Encouraged by the results, the generals asked for more. Davis responded, urging Congress to provide forty thousand slaves for long-term service, encouraging their loyalty by promising them emancipation at the end of the war. Although the President stated that the Negroes would not be armed, Wigfall and several other leaders felt that he favored this step. The Texan was adamant, but the tide began to turn in 1865. General Lee, whose opinions by then were virtually omnipotent, announced that he favored enlistment and eventual emancipation of slaves. Most southerners had come to the conclusion that it was their only hope and that it was worth a try.

Wigfall frantically declared that the time had come when it was to be settled "whether this was to be a free negro country, or a free white man's coup:try." For himself, he had "no choice between subjugation and universal emancipation." He would never consent to make a "Santo Domingo of his country." In some of the states, Wigfall pointed out, the slave population was greater than the white -- "What was to become of the whites if the negroes should be emancipated?" It would be better to get the deserted troops back in the army than put Negroes in it, said Wigfall.

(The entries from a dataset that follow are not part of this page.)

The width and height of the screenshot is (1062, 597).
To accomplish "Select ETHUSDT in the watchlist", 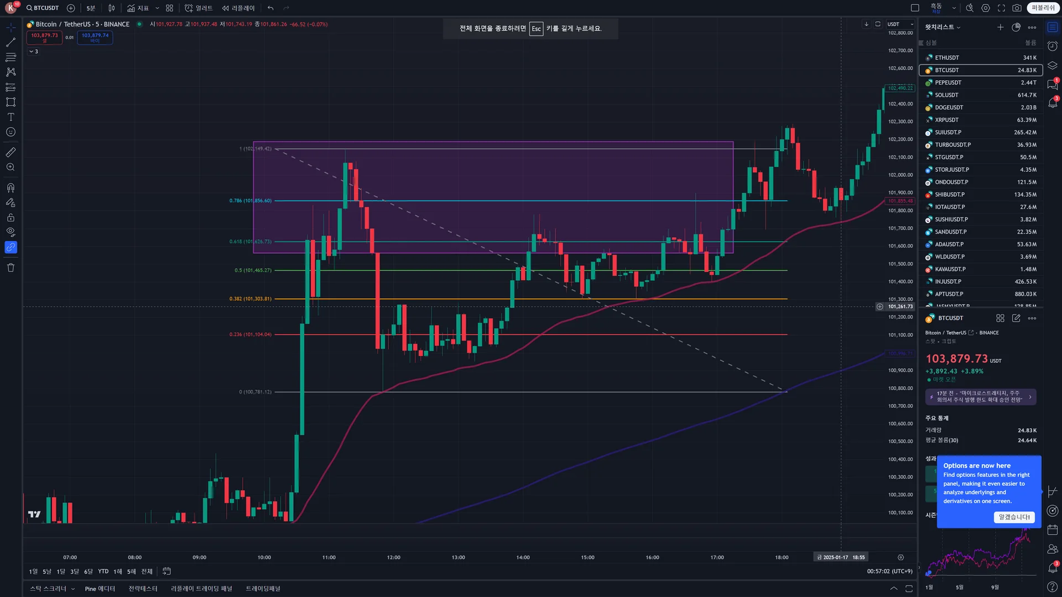I will coord(946,57).
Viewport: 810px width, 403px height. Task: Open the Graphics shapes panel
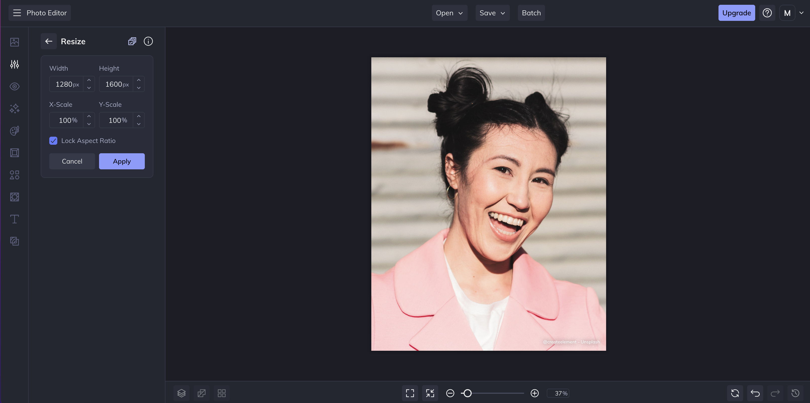tap(14, 175)
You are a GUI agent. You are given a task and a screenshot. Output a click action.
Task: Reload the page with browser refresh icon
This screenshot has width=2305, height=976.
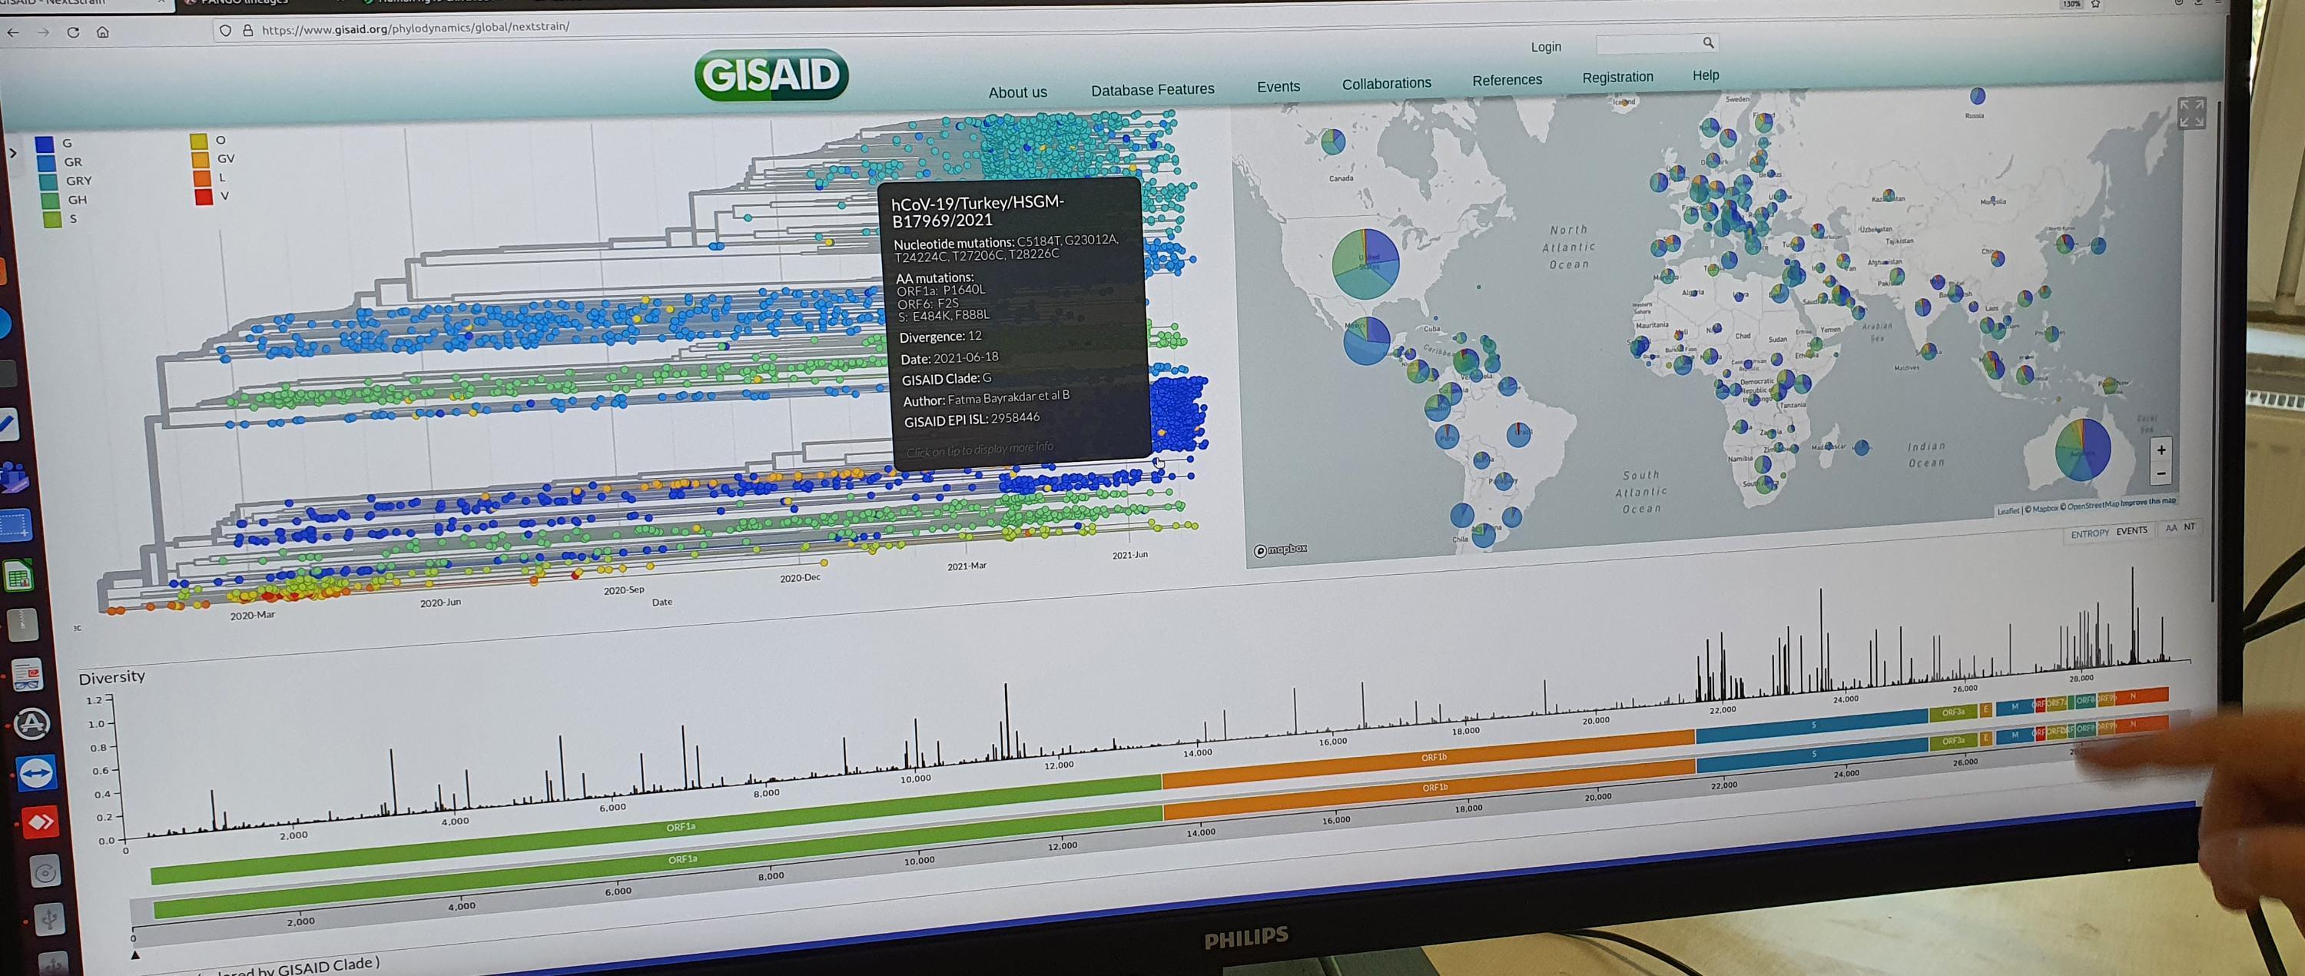[73, 32]
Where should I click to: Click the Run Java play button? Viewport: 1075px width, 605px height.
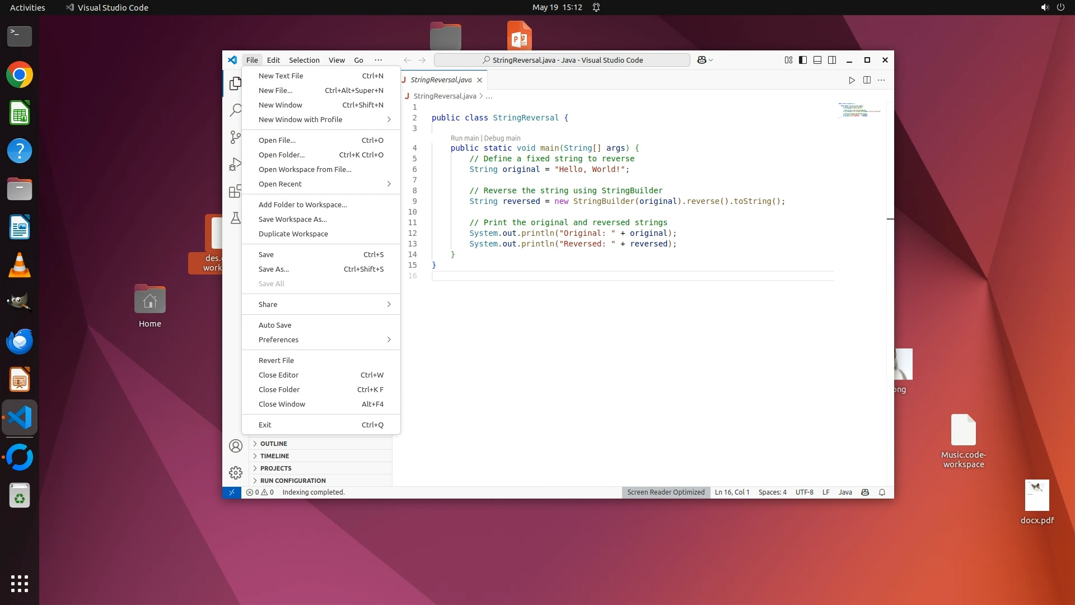coord(852,80)

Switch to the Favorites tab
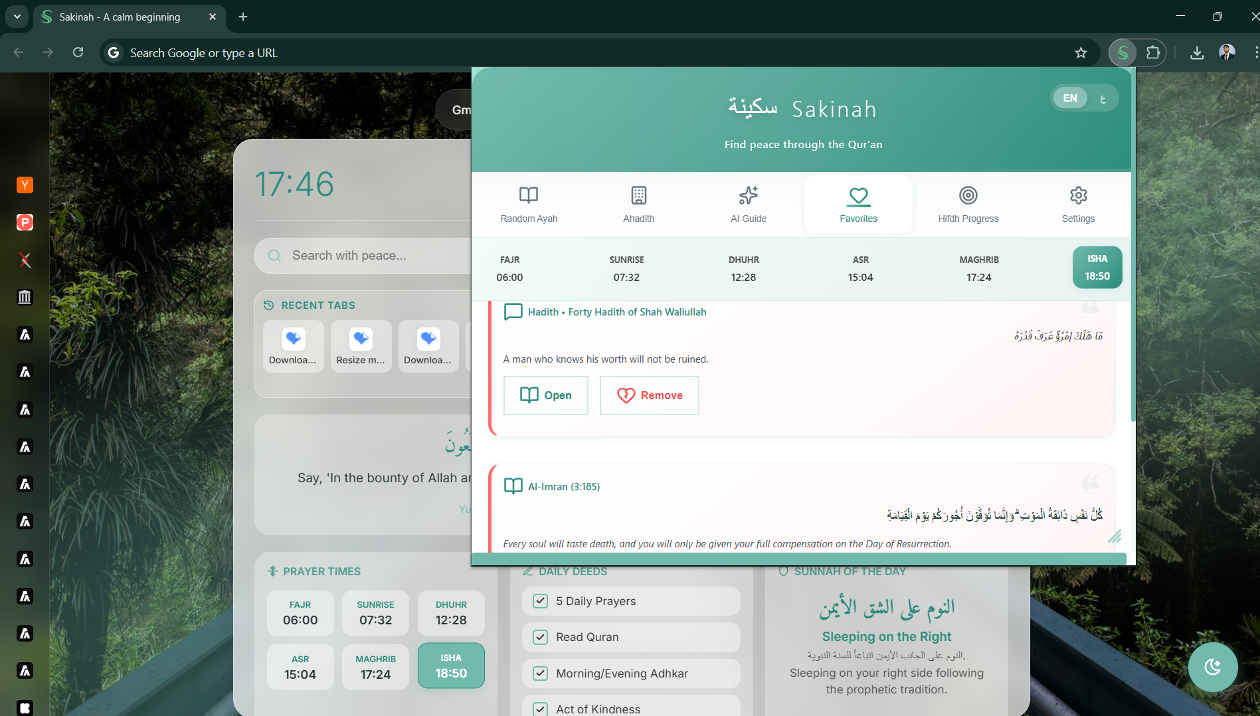tap(858, 204)
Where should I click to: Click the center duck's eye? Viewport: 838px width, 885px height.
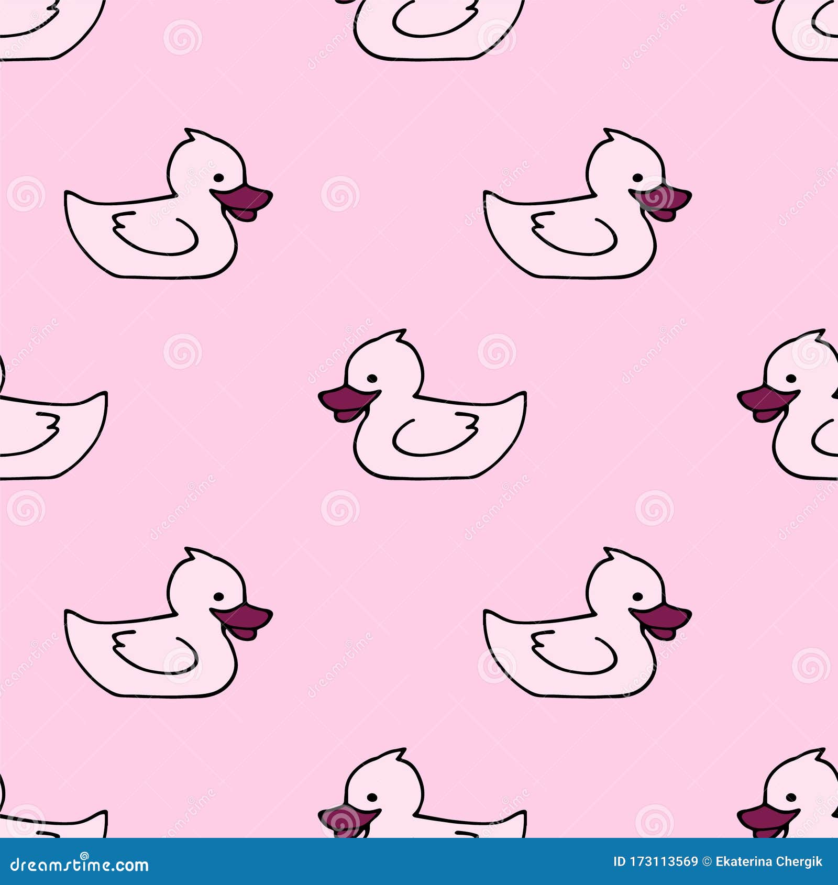[x=372, y=377]
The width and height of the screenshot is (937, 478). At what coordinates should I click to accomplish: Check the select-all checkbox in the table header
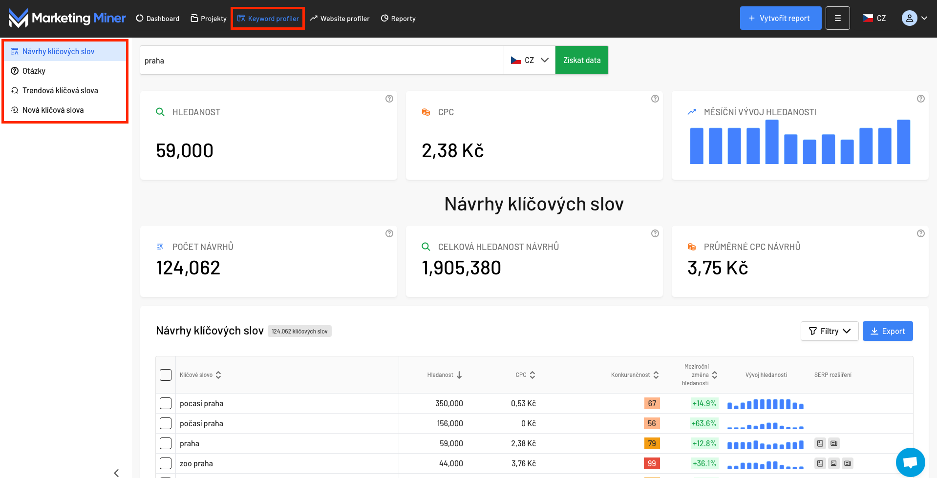(166, 374)
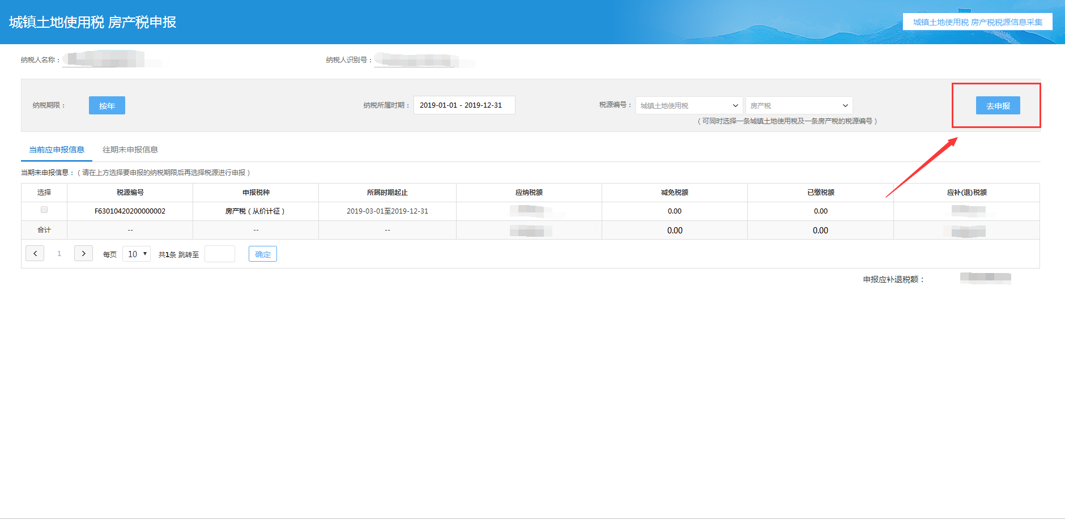Viewport: 1065px width, 520px height.
Task: Click the previous page arrow icon
Action: pyautogui.click(x=35, y=253)
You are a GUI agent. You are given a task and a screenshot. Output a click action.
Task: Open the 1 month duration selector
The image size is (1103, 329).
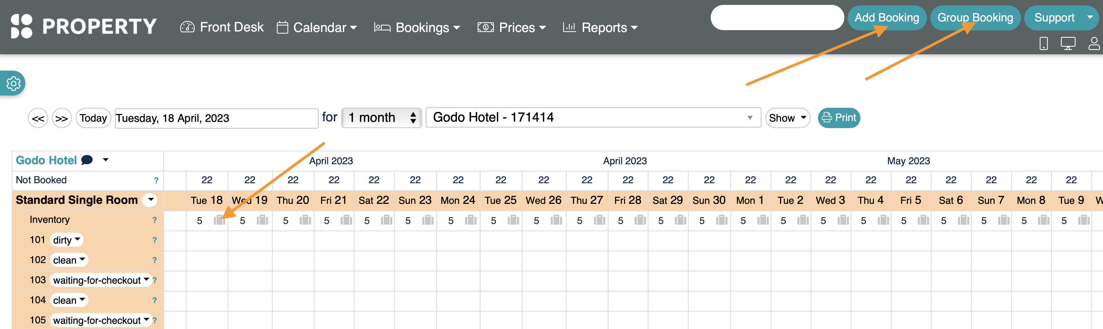pos(381,118)
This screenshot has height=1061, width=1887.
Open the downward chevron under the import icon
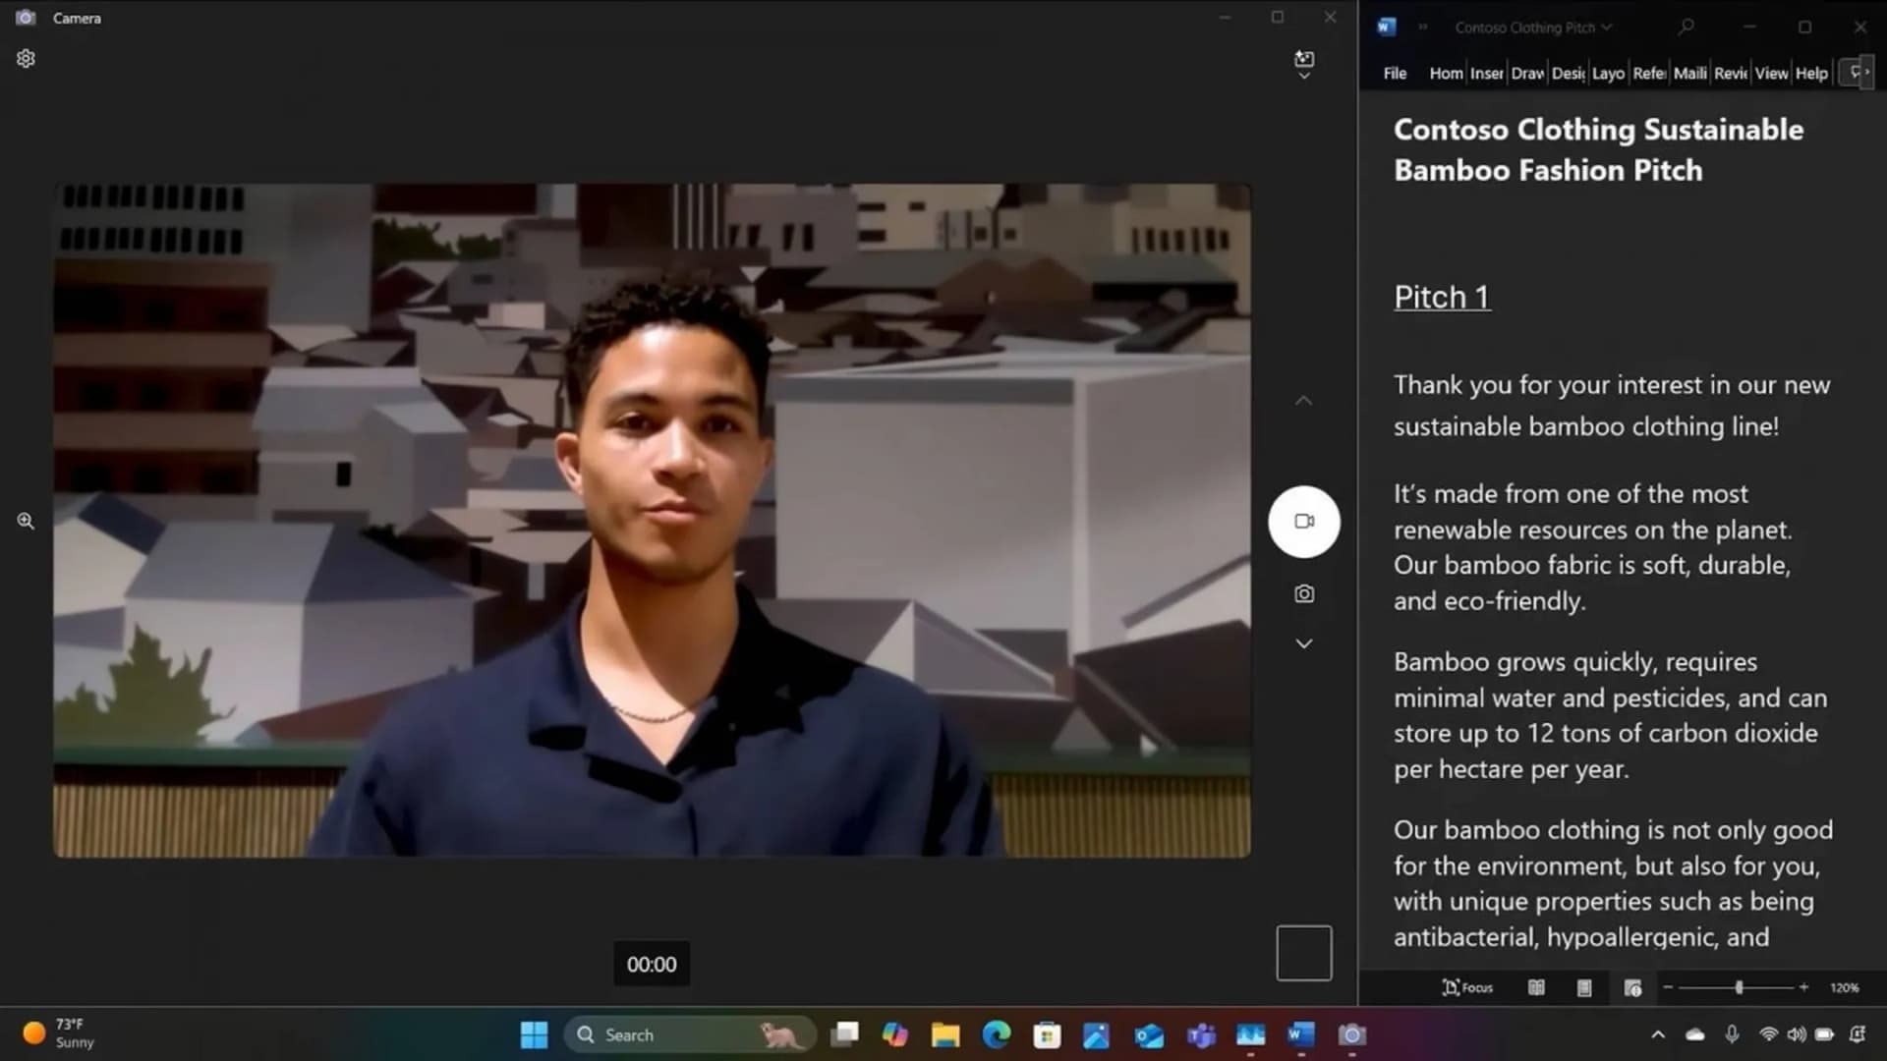tap(1304, 76)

That could be done, he said, if they had leaders who inspired confidence.

As if in reply, Johnston wrote the next day that he had learned of "no efforts by the administration to bring back soldiers to the ranks, and again he implored Wigfall to pass the Negro bill. The senator remained obdurate, but other legislators were finally persuaded. In the House, Barksdale of Mississippi, and in the Senate, Oldham of Texas, submitted virtually identical bills on February 10. Oldham would provide for 200,000 Negroes to be impressed, while Barksdale would leave the number to the discretion of the President. Both provided for emancipation with the consent of the respective states. Possibly because it was an unpopular subject and possibly because of national interest, most senators preferred to discuss the bill in secret session which Wigfall opposed. He said he believed that if discussion on the subject' were made known to the public, they could arrive at a decision satisfactory to the people. Again Wigfall was convinced that public opinion was with him when it was not. This time, however, he evidently reflected the opinion of most of the Texas delegation in Congress. They and a majority of representatives from North Carolina, Arkansas, and Missouri opposed the Oldham-Barksdale bills. Nevertheless, a compromise version of the two bills passed the house on February 20. All Wigfall and the other opposing senators could do was to slow the process. On February 17, the same day that the Senate Military Committee reported favorably on Oldham's bill, Wigfall secured passage of his own bill authorizing the Secretary of War to negotiate with the governors of each state for slaves for use in nonmilitary labor. But by March 13, the Senate and House had worked out their differences and passed the "200,000 Negro Bill."

It was impossible, it seems, for Wigfall to reconcile himself to emancipation of slaves for any reason, even for the salvation of the Confederacy. He came up with the amazing assertion that "the whole thing was gotten up to divert attention from the movement to bring about a change in the cabinet." The change Wigfall referred to was his attempt to force Secretary of State Judah P. Benjamin out of the cabinet. If there was any connection between Benjamin and the Negro Bill, it was probably that the secretary's plan to arm and emancipate the slaves had prompted Wigfall to attempt his removal. It was reputedly at Benjamin's -- suggestion that Davis had made the recommendation in the fall of 1864 which ultimately led to passage of the 200,000 Negro Bill. Evidently it was the plan to emancipate the slaves that led Wigfall to call for the "cabinet reorganization."